Driven to Distraction

Dec 16, 2006 00:16

I find myself on the fast track to distraction. One conversation seems to have changed everything. I really relate to this person. He's gifted, shy, traumatized somehow. I need this man's friendship.

But I'm frozen.
I analyze every word. Turn it upside-down/inside-out. I question every move I make or don't. I haven't been the same since Robert. I reached out to him so immediately. I was aggressive and thought nothing of what anyone else would say (including him). I just knew we needed to know each other. That's just how I feel now. Yet I can do nothing but second-guess myself. It's dibilitating. I see my own nature put on display every time I think about this man. If he does half the doubting I happen to be partaking of then we'll have no bond at all.

I haven't been able to bring this worry back under control.

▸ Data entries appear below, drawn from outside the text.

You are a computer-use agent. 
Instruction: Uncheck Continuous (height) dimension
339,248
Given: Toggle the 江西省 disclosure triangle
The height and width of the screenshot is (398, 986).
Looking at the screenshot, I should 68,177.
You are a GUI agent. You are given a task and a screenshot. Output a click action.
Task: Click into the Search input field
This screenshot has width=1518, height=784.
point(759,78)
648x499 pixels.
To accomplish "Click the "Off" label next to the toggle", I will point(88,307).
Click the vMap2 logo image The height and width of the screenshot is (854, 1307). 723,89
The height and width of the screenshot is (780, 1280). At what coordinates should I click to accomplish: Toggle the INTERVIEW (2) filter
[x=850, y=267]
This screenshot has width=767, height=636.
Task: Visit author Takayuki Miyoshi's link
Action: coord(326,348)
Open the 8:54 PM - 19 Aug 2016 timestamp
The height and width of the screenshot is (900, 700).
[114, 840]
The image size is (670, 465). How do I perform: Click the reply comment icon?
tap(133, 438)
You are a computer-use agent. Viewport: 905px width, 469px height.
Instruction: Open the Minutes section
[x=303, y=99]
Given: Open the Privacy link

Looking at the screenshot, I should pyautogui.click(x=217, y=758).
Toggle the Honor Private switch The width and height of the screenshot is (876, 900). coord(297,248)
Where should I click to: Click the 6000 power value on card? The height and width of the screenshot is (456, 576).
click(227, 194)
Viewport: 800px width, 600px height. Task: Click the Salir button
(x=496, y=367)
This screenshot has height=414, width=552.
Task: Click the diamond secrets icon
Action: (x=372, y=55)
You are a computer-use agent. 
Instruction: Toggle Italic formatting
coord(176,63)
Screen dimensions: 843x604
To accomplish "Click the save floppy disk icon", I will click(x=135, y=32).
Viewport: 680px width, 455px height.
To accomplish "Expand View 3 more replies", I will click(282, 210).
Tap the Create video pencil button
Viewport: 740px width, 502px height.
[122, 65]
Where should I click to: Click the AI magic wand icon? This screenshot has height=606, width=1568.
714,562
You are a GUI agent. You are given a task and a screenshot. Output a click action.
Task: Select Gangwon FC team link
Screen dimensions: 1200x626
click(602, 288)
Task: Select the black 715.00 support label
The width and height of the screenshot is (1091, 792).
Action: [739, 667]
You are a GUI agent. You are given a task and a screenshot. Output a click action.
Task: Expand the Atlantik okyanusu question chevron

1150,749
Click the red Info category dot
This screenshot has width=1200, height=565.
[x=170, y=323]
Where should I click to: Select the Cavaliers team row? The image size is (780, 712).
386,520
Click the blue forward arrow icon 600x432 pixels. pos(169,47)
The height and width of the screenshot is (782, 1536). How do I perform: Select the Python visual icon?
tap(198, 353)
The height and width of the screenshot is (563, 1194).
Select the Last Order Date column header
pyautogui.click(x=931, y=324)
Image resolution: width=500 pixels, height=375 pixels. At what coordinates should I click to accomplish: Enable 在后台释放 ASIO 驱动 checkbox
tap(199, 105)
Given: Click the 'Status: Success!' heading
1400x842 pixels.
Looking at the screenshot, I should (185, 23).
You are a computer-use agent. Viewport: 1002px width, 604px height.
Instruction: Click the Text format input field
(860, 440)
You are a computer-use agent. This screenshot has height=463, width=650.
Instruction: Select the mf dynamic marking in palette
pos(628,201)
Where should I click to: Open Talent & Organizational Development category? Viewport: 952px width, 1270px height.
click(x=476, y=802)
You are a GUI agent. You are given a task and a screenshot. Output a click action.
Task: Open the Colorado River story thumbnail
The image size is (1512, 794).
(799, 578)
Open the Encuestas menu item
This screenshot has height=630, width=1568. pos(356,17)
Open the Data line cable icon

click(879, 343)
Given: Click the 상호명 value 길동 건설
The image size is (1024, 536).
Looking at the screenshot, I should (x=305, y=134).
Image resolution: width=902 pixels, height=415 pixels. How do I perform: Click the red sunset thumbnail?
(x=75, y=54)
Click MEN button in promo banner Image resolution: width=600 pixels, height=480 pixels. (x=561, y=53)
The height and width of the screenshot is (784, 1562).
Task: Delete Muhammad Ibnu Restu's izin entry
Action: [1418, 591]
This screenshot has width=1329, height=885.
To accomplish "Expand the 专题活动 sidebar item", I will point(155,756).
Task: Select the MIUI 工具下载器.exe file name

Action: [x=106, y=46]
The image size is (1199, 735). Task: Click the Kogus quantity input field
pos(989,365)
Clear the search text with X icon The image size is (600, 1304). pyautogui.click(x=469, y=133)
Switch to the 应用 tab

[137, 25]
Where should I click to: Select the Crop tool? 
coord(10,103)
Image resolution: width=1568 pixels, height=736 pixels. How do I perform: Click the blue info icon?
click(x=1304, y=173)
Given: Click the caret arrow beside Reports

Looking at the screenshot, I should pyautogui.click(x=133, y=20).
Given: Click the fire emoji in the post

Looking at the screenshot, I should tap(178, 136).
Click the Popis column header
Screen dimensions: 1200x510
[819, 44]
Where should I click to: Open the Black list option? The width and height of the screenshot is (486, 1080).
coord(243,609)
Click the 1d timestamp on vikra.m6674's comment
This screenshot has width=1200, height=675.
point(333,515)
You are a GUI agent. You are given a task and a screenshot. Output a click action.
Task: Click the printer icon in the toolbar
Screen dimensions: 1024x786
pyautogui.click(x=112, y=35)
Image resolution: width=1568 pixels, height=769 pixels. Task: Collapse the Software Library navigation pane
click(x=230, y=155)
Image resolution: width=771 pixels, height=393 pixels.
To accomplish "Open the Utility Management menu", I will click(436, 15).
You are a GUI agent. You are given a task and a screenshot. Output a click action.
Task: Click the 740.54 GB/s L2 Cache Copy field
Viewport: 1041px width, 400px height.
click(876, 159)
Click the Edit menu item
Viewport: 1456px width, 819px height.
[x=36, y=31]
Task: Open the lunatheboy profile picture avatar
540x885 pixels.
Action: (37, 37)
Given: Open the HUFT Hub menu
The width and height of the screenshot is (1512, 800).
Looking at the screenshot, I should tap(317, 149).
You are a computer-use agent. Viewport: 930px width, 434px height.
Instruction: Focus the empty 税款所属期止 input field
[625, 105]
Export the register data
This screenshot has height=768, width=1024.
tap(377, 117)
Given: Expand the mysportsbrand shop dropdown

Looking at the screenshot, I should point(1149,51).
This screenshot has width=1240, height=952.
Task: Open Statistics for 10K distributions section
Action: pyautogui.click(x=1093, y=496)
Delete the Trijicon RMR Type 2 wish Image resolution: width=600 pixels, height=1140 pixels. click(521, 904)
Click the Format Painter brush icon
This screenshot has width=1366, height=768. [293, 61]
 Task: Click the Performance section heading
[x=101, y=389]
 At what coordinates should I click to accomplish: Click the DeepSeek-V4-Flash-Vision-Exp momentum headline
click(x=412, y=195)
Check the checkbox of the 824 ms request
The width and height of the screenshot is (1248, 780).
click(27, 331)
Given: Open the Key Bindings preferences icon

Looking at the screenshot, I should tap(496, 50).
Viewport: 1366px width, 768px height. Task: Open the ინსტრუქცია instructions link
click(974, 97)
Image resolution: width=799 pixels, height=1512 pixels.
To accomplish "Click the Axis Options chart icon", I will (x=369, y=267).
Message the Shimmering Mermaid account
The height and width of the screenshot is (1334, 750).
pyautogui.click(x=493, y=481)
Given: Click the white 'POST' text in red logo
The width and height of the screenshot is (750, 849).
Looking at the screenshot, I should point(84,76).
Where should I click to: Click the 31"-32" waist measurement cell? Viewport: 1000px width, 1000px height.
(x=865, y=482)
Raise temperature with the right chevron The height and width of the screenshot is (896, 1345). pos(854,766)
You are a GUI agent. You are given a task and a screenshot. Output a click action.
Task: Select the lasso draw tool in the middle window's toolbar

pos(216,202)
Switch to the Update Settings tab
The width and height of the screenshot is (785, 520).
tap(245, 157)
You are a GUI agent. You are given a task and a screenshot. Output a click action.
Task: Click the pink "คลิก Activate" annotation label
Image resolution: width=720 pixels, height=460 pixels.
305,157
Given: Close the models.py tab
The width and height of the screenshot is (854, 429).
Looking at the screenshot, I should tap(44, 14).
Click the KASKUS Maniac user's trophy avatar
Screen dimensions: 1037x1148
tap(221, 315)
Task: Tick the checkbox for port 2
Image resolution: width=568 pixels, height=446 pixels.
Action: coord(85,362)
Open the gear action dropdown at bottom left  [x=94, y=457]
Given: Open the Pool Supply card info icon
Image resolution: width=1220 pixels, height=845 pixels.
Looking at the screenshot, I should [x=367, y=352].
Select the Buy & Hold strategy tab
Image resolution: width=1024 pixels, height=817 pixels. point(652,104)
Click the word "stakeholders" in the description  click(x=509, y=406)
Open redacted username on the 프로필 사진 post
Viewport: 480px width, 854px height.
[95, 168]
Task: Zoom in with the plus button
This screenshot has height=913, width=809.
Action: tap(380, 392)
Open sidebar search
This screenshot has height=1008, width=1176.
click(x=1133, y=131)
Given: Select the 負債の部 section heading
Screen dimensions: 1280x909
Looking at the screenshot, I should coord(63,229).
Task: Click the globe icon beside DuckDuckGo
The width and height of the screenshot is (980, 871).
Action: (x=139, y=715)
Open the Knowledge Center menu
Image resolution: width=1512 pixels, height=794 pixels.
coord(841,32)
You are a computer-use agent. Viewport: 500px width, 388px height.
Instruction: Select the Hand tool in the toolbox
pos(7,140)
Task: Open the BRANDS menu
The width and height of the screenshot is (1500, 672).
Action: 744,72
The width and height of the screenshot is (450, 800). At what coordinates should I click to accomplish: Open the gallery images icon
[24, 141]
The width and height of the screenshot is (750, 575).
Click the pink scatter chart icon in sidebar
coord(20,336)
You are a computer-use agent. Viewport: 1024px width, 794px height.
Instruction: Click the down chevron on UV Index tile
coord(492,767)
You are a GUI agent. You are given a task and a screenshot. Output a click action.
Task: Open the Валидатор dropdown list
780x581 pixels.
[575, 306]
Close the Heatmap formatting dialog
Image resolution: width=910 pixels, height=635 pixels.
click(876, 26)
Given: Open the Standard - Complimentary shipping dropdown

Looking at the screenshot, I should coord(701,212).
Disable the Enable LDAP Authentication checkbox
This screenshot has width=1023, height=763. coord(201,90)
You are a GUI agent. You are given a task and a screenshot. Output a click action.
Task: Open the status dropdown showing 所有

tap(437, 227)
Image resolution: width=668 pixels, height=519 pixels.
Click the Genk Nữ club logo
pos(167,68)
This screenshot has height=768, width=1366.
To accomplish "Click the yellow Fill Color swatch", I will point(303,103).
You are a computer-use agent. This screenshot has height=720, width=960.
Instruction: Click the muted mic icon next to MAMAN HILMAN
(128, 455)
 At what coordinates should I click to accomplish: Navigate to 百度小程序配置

It's like being sick. I come down with terrible fear and, if I'm lucky, it dissapates after a few weeks. This just feels so urgent. Like maybe there's a narrow window of opportunity to get to know him. He's often busy and somewhat withdrawn.

I've gone so long without befriending someone with hurt in their past. There is a depth and understanding inherent between people of similar pain. Unfortunately our confidence is often lacking.

This is going to continue to drive me mad until I can make my own moment and solidify our friendship.